◆ What you will do:
Copy all lines containing the string "agent" from the records below.

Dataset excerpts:
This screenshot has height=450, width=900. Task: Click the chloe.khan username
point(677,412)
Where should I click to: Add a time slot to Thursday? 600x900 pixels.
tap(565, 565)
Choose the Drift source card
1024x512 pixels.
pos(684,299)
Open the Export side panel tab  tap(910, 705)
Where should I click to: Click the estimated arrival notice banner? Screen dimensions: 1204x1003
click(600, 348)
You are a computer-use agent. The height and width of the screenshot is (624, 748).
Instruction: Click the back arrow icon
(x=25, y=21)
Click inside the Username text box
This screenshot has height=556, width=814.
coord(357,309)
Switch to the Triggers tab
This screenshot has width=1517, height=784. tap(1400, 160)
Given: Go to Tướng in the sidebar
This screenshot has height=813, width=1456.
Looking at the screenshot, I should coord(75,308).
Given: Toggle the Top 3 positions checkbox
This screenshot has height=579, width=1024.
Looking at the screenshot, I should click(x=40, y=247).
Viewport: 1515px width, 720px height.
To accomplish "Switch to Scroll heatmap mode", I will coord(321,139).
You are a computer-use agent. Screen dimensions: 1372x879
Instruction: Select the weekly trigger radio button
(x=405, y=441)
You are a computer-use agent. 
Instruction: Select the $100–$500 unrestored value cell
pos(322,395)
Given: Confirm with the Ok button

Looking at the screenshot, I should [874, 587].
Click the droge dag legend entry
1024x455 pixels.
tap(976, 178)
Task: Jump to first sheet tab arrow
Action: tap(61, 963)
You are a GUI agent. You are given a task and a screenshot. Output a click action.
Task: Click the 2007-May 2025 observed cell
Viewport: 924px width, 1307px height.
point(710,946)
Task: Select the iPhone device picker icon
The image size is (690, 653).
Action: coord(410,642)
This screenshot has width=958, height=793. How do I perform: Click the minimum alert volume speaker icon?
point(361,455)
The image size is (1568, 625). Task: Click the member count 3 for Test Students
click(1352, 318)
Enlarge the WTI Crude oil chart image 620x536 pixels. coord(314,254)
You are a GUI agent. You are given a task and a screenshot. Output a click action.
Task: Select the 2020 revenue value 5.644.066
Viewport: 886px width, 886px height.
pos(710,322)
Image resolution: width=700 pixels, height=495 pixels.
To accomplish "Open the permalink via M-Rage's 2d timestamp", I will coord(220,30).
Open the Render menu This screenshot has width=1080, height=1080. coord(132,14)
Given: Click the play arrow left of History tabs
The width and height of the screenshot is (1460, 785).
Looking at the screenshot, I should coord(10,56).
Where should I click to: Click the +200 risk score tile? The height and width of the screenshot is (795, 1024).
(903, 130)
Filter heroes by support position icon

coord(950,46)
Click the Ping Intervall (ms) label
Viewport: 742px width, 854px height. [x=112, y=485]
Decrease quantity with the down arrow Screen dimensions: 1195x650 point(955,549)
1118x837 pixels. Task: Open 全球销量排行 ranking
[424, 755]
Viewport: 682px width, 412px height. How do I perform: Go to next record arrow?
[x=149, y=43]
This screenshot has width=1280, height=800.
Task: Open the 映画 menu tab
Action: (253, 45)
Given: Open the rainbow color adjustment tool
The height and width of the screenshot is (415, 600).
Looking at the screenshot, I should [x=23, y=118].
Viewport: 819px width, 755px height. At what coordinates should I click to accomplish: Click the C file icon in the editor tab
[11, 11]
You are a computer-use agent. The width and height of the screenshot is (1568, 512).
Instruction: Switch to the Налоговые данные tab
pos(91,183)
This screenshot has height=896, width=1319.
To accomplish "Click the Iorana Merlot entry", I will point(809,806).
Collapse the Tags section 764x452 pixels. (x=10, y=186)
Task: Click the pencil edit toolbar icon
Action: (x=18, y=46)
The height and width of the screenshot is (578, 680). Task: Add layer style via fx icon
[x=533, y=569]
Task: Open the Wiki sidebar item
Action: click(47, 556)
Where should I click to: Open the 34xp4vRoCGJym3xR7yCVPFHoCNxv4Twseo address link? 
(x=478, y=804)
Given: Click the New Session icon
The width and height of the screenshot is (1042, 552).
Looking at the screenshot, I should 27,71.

◆ Solution for this problem:
You are a computer-use agent. The height and width of the screenshot is (624, 748).
You are a computer-use agent. Screen dimensions: 1372x879
You are a computer-use agent. 
You are a GUI agent. You are given a task and a screenshot. Output a click action.
You are a GUI agent. You are given a task and a screenshot. Output a click action.
You are a computer-use agent. The width and height of the screenshot is (1568, 512).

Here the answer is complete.